While many designers and content strategists have made the leap to Dropbox Paper, I stand by Google Docs for content creation and collaboration.

With solid change tracking, a great automatic outline generator, the ability to turn comments into task assignments, and a host of formatting options you won’t find in Paper, it’s my go-to tool for writing — especially collaborative writing. 

Dropbox Paper

If you prefer a default-beautiful design to a highly customizable one, but still want all the collaborative bells and whistles, Paper could be your jam. Especially if you’re already living the Dropbox life for your other file management needs.


You know that feeling you get when you stumble across a new app and really want to use it but just don’t have a task it fits perfectly? Yeah — that’s exactly what I’ve been feeling for months now about Notion.

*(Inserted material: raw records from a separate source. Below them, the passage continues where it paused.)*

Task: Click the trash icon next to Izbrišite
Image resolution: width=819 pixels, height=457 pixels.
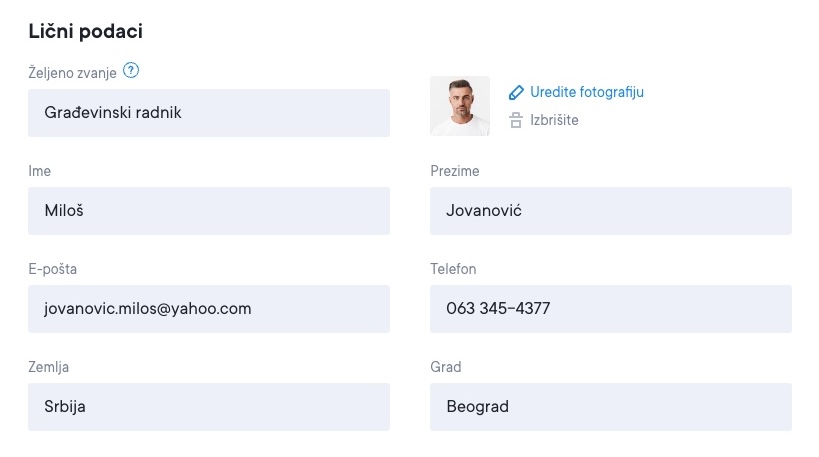Action: [516, 120]
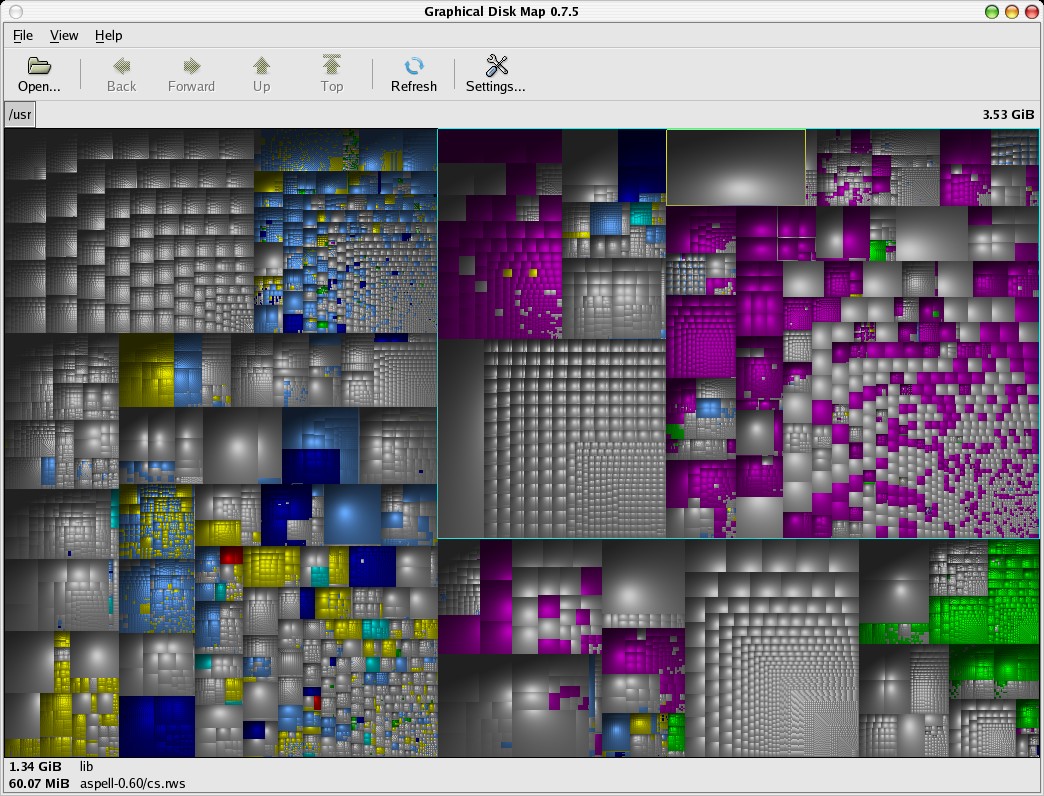Open the Help menu
Image resolution: width=1044 pixels, height=796 pixels.
pyautogui.click(x=109, y=35)
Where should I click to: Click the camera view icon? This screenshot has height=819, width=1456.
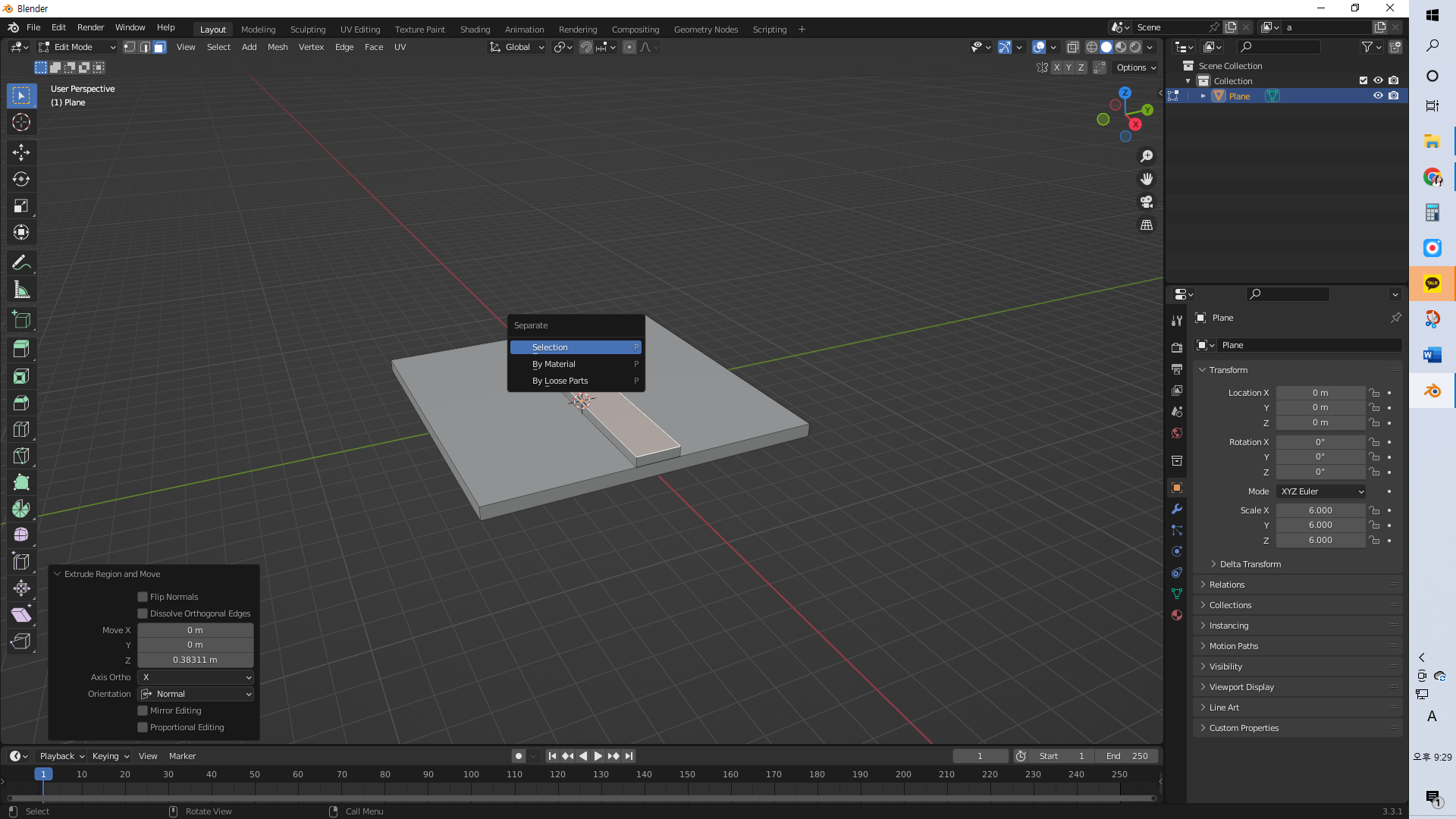(1147, 202)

The folks at Notion made the genius move of unifying a writing app, wiki, and task management tool into one nicely designed space, making it ideal for those looking to centralize their team management and productivity tools. If our head of content hadn’t already built our content guidelines out in Webflow CMS, I might’ve bugged him to use Notion instead. 


If you’re a fan of beautiful, multi-device, Markdown-driven writing apps, Bear’s for you. The cross-note linking and use of hashtags to organize and categorize your content are particularly handy for larger projects. Just keep in mind that it might not be the friendliest tool to collaborate with clients in — unless they’re fans of Markdown, that is. 


When you’re brainstorming, designing a content strategy, defining a brand, or concepting your next sitemap, there’s nothing like a beautiful, easy-to-use mindmapping tool. And MindMeister is a great example of the type. It’s free for your first three maps, so give it a spin!


If any tool has ever been built specifically for content strategists, it’s GatherContent. As the name suggests, it’s built to help you handle the intake and management of content from a variety of sources with ease. It allows you to structure content to align with your CMS, build a sitemap and content inventory, and even integrates with several popular CMSs to streamline publishing.

Just remember: you are greater than your tools

Tools and resources can help alleviate the stress of freelancing, but they’ll only take you so far.

Your work ethic, dedication to finding new clients, and design skills will always be your most important assets. All these apps do is help you deliver all three.